== Information given ==

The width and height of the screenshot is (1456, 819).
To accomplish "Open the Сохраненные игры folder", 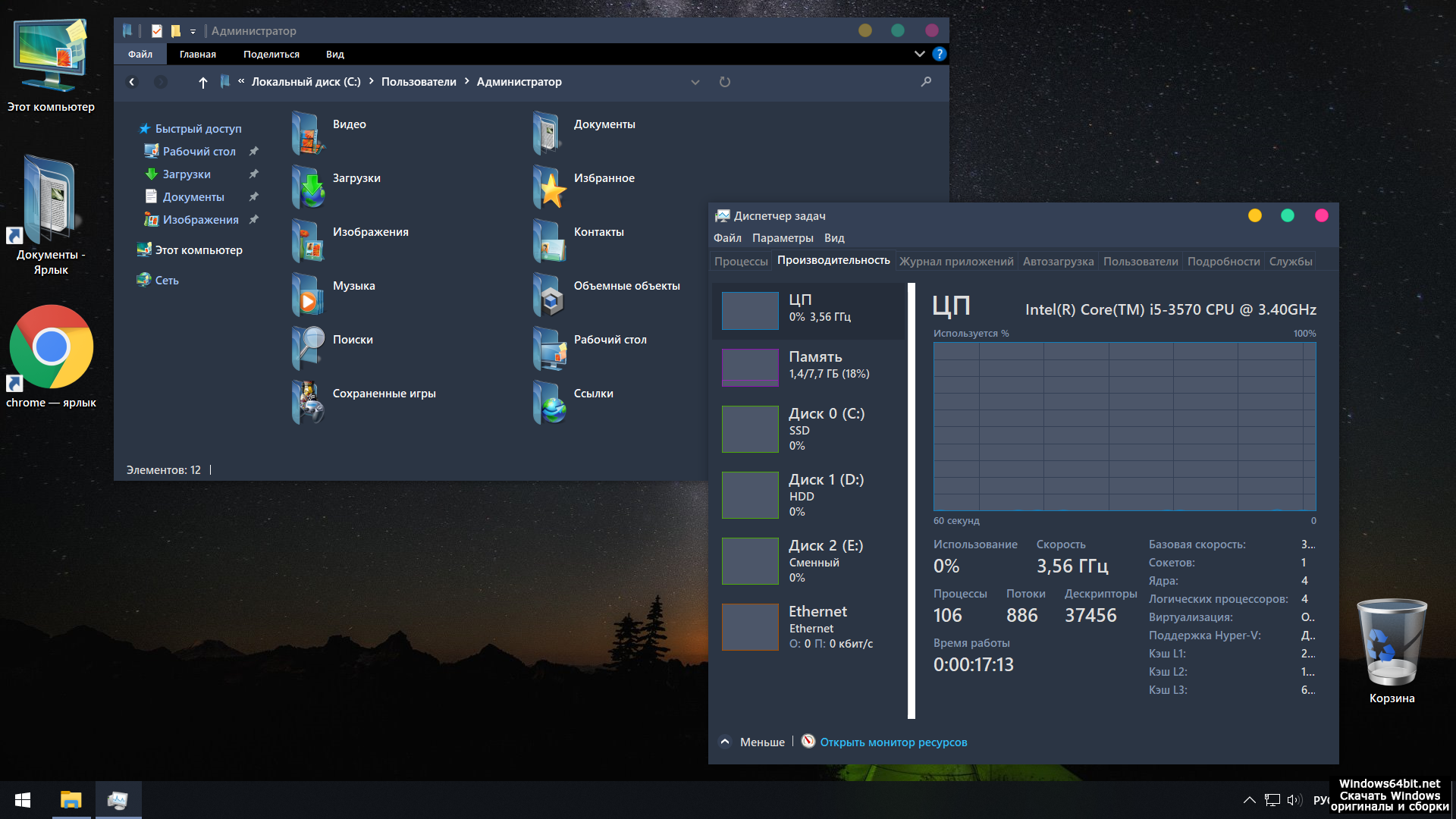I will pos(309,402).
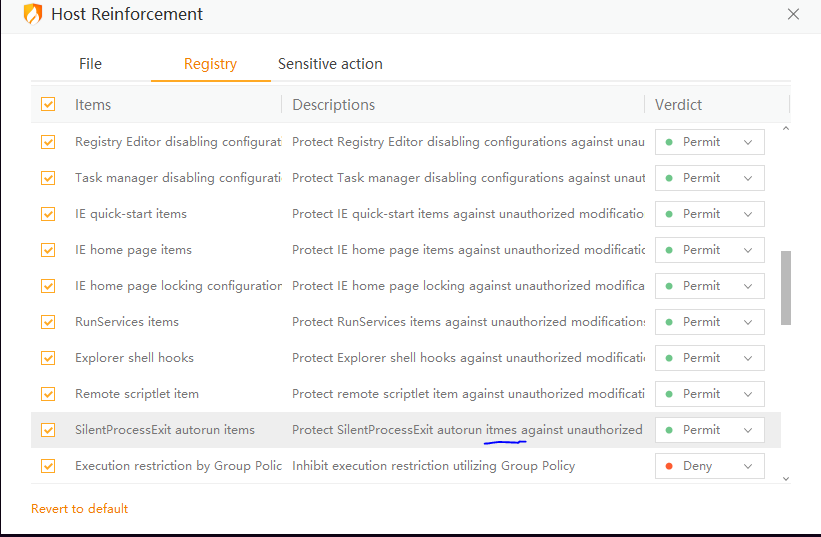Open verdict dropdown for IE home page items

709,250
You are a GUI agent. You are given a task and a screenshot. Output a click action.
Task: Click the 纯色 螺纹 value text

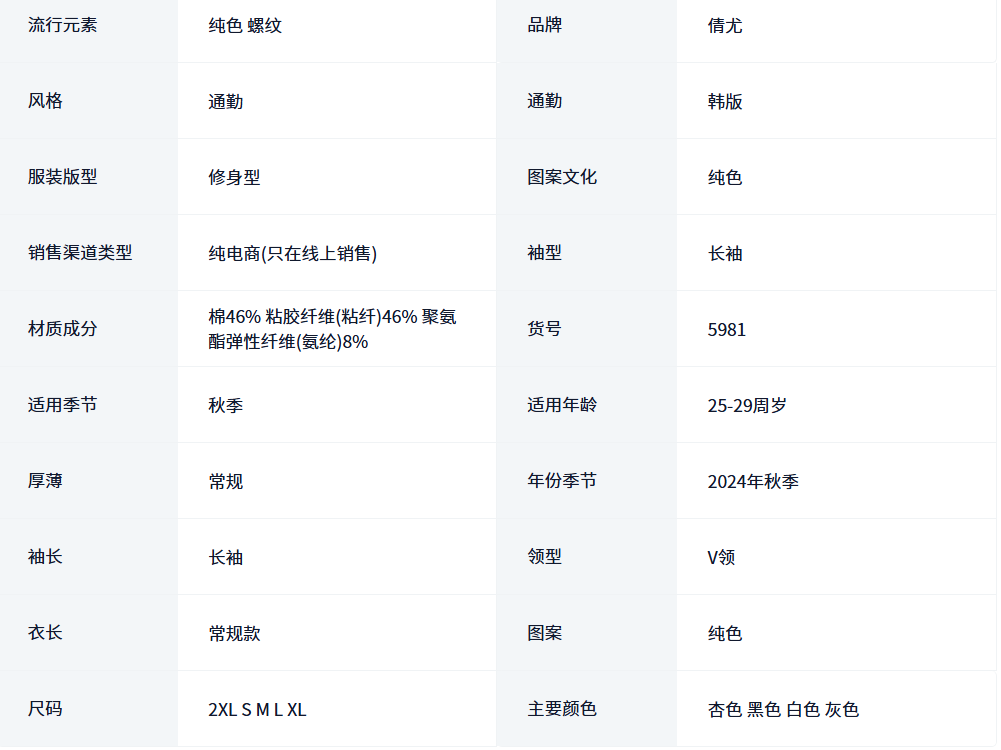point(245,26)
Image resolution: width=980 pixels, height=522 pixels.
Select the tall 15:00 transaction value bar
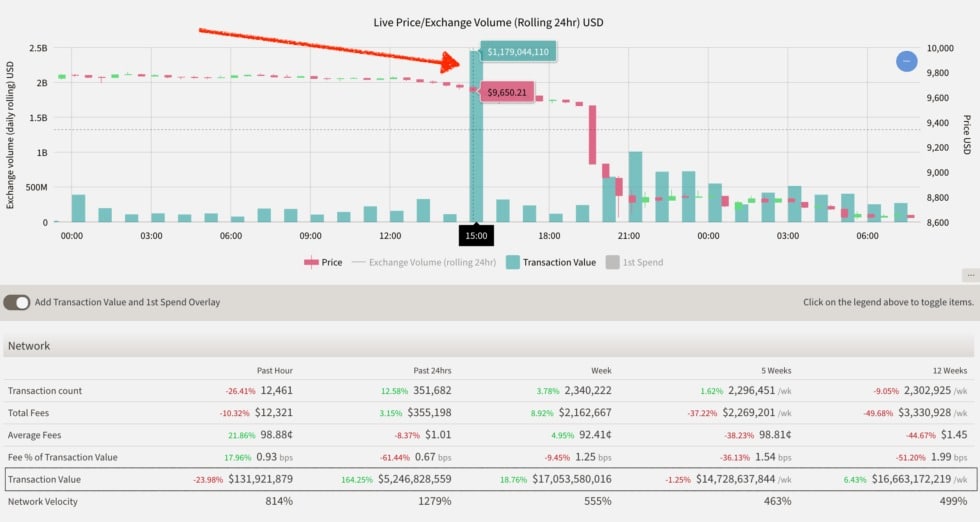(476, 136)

===

[What to produce] Write out the data as a JSON list of strings, one string per line, starting with the line that contains "You are a GUI" and going through the last line of the data, with both included. Skip blank lines and leave the pictures out.

[Response]
[
  "You are a GUI agent. You are given a task and a screenshot. Output a click action.",
  "Task: Click the 纯色 螺纹 value text",
  "point(245,26)",
  "Image resolution: width=980 pixels, height=522 pixels.",
  "Select the tall 15:00 transaction value bar",
  "(476, 136)"
]